There is something to admire about this unwillingness to accept an easy resolution. On the other hand, from my perspective, the fact that the resolution between pluralism and rationalism more or less works in practice, at least for now, is itself in need of explanation. Levy seems to insist on a pessimistic or tragic conclusion that we cannot expect liberal values in a broad sense to suffuse civil society over the long run. But theoreticians should be interested in how a trick so difficult to pull off can be done at all. There must be some forces pulling toward equilibrium.

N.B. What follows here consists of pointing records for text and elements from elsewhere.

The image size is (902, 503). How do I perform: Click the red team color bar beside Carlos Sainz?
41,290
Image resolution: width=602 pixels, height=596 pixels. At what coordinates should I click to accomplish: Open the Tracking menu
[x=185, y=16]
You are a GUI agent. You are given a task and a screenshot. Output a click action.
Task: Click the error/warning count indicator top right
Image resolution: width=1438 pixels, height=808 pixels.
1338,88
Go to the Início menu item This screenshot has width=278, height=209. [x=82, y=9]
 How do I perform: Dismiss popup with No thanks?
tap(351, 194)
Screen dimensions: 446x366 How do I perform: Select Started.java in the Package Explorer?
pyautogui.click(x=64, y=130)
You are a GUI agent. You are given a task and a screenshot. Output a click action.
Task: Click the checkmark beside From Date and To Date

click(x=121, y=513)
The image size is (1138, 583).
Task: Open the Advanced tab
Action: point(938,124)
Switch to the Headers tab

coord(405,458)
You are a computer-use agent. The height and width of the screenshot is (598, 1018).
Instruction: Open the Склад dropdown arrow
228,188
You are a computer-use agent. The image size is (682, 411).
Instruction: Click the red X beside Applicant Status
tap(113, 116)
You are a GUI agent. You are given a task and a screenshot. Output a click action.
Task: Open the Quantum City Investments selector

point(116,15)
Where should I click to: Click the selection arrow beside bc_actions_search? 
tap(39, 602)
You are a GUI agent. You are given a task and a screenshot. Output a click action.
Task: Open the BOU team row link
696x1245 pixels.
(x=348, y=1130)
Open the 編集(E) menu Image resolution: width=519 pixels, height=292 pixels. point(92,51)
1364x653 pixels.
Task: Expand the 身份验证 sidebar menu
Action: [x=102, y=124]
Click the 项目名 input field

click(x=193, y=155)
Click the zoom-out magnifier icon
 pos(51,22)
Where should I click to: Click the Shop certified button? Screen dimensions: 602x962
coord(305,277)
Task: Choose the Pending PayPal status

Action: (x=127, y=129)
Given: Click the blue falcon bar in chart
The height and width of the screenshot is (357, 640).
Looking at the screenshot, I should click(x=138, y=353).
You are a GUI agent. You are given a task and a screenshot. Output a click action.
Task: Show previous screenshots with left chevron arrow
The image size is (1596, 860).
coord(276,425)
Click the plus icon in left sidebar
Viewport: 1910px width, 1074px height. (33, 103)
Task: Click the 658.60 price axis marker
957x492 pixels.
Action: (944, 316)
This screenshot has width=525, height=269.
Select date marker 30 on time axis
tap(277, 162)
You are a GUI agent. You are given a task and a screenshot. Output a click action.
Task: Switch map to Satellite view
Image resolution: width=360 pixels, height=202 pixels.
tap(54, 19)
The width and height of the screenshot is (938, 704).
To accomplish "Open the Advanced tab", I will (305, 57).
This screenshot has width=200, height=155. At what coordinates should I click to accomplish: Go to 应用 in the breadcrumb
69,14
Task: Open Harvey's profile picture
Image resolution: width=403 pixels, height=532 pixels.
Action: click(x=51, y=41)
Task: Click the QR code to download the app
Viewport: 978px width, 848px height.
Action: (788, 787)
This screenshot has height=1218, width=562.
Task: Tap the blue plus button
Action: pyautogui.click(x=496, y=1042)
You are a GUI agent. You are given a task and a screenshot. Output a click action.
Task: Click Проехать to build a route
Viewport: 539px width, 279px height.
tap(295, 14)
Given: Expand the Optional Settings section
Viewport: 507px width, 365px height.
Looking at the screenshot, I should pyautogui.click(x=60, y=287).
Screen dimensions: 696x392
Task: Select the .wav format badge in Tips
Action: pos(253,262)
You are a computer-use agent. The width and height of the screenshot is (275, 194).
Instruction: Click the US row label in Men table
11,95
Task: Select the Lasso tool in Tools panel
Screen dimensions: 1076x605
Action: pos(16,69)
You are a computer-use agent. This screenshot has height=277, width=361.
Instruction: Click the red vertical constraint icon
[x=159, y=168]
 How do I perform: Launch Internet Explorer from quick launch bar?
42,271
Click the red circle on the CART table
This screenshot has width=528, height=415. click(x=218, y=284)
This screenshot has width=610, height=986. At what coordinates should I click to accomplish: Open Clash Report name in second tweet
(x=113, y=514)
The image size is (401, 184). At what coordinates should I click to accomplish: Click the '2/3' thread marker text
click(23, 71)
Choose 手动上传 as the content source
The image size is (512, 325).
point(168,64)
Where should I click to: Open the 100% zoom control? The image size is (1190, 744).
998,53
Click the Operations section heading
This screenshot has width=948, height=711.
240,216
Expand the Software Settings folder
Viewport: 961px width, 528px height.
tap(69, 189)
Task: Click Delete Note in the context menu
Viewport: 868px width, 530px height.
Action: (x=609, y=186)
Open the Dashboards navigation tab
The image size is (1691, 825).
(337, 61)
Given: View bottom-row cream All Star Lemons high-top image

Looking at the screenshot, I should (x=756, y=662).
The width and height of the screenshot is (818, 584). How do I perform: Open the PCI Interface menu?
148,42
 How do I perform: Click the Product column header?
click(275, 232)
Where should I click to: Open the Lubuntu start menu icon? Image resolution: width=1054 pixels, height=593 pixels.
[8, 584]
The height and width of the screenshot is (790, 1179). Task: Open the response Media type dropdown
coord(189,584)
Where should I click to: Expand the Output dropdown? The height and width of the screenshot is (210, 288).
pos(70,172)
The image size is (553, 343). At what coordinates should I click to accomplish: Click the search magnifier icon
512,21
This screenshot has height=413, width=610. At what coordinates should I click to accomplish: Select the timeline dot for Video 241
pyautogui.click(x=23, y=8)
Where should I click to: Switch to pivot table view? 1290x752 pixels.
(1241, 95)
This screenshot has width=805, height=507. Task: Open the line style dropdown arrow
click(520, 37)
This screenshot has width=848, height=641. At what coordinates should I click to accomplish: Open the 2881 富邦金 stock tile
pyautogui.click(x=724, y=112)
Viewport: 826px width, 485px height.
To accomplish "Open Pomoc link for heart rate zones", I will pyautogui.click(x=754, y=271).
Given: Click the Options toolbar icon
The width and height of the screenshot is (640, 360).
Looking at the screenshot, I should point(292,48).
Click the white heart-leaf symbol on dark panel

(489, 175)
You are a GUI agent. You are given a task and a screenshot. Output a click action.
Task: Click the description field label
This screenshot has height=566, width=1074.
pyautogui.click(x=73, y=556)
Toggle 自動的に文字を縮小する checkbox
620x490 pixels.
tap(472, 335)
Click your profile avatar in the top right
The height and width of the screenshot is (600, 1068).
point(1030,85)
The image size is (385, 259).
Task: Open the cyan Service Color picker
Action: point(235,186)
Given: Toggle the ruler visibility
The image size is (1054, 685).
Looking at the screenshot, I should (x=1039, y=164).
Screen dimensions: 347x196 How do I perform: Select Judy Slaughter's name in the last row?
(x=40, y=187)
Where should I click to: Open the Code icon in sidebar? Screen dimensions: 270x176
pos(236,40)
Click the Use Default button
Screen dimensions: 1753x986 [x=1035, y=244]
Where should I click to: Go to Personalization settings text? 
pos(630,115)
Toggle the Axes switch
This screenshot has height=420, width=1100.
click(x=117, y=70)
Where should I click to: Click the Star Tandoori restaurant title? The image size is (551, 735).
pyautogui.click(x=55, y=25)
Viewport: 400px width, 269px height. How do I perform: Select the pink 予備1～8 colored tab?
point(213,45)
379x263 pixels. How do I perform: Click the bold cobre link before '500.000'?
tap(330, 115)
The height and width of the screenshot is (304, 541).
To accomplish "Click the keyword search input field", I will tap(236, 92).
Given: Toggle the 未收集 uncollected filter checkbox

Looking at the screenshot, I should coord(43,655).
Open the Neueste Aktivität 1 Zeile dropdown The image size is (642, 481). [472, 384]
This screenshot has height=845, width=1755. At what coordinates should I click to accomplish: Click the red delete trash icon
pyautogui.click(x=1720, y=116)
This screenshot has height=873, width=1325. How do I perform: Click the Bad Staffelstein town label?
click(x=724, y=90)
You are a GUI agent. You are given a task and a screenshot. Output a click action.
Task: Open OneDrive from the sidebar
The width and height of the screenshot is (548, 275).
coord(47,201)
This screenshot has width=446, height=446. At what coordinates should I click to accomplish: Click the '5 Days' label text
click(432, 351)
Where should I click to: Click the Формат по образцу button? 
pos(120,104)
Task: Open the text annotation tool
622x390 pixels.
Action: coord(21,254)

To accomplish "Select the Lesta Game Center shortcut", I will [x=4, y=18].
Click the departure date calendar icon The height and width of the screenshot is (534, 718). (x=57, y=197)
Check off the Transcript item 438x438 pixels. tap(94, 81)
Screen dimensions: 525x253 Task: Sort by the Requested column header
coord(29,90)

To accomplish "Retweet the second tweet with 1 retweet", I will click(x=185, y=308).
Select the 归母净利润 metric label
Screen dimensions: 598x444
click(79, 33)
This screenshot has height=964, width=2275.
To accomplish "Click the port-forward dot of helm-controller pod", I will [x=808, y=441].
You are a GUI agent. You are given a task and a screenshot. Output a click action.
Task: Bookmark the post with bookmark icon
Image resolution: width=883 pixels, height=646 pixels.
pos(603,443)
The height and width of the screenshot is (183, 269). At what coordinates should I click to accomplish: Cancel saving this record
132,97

In this respect, I think Levy is too dismissive of the forces of convergence, of how mutual accommodation in the political realm, at least sometimes, spills over into more tolerant and egalitarian approaches in the more intimate.

One possible conclusion from Levy’s discussion is that we should seek a golden mean: if either the bureaucratic state or particularistic identity groups get too powerful, then we are in trouble. A conception of political wisdom as requiring balance has a long tradition in the West, dating back to Aristotle and Cicero. It is also consistent with Francis Fukuyama’s observation that the historical basis of Western institutions lies in Western Europe’s uniquely strong-enough-but-not-too-strong central states.

Of course, as the investment advisers are required to say, past performance is no guarantee of future results, and Levy’s pessimism may be vindicated. The key issue is whether liberal societies are able to reproduce a core liberal culture: so long as that remains possible, pluralist concessions to illiberalism within voluntarily chosen intermediate groups probably strengthen liberalism. But there may be a tipping point beyond which the liberal nature of the central state could no longer be taken for granted. Canada has long benefited from a pragmatist streak in its liberal-rationalist ruling elite, but if that same elite loses an understanding of the historically contingent nature of this unstable arrangement along with the vocabulary to talk about how to preserve it, then the whole arrangement could be in danger.

Levy should be applauded for advancing a vital discussion within liberal theory, and doing so in a way that is informed by philosophical, historical and social-scientific perspectives. Political theorists should definitely read it, but so too should lawyers, policymakers, journalists and others interested in reconciling these dilemmas from a more practical perspective.